Development of a Spectral Library for Nitrosamine ID and Quantification in Pharmaceuticals and Consumer Products
Tuesday, March 10, 1:00-3:00 p.m. | PS-P110 | Expo Floor
Nitrosamine impurities are a significant concern in pharmaceutical products due to their potential health risks. Commonly used analytical methods (GC/LC, GC/LC-MS, GC/LC-MS/MS) rely on chromatographic separation and advanced sample preparation techniques, which are time-consuming and often have limited ability to distinguish isomeric species. Molecular Rotational Resonance (MRR) spectroscopy is a highly selective spectroscopic technique that provides a fast, reliable detection and quantitation of nitrosamine impurities that is orthogonal to existing techniques. This structure-specific approach allows for confident discrimination between isomers, and BrightSpec’s Automated Spectral Acquisition (ASA) workflow further streamlines the process for development of a spectral library of key nitrosamines of concern.
After identification, targeted quantitation is performed using a single-frequency targeted measurement with integrated preconcentration to improve detection and quantitation limits.
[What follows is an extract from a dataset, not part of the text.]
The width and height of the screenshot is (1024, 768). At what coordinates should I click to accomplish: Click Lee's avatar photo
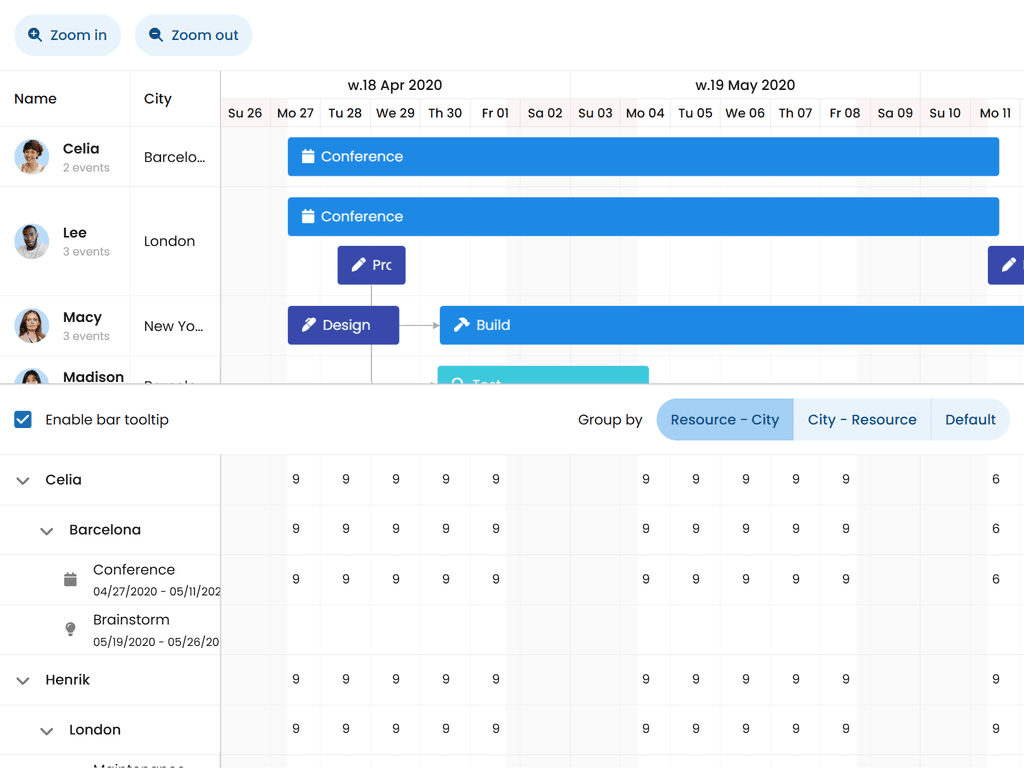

BrightSpec’s MRR spectrometers are coupled with a continuous headspace autosampler, allowing direct analysis from matrices unfriendly to GC and LC without complex sample preparation.
The high selectivity of MRR provides unambiguous identification and quantitation of nitrosamine impurities in pharmaceutical products. Coupling of MRR spectrometer to continuous headspace autosampler provides ability to do so from injection unfriendly matrices, like tablets, polymers, etc. Fully automated software reduces user input, making MRR a uniquely practical and powerful technique for pharmaceutical impurity analysis.
Routine Characterization of Enantiomerically Selective Reactions by Molecular Rotational Resonance Spectroscopy
Tuesday, March 10, 1:00-3:00 p.m. | PS-P120 | Expo Floor
The enantiomeric composition of chiral pharmaceuticals is a vital parameter due to the influence of stereochemistry on the efficacy and safety of the product. Despite this, the routine, automated analysis of chiral purity faces significant challenges due to the complexity of method development, usability, and throughput. These challenges create bottlenecks in both R&D and routine quality control, limiting the speed of chiral development.
Molecular Rotational Resonance (MRR) is a powerful spectroscopic technique that addresses long-standing challenges in the analysis of chiral compounds. Enantiomers are resolved through the introduction of a chiral tag, which converts them into diastereomeric complexes that exhibit distinct rotational transitions. Because MRR is highly sensitive to subtle structural differences, the fraction of each enantiomer in a mixture can be quantified without the need for enantiomerically pure reference standards and in the presence of other analytes, eliminating issues with spectral overlap. Importantly, this methodology has proven effective for compound classes that are often difficult to separate by traditional chiral chromatography. Sample introduction and data analysis are straightforward and increasingly automated.
Here, we demonstrate the use of MRR for chiral characterization of 1-phenylethanol, a model system widely studied in asymmetric synthesis. MRR enables unambiguous differentiation of its enantiomers and accurate quantification of enantiomeric excess. Recent advances in automation, software, and spectral libraries have further streamlined method development for new chiral molecules, transforming MRR into a versatile tool for both discovery and process optimization. We demonstrate the advantages of this approach by comparing its analytical performance, simplicity, and throughput to conventional methods.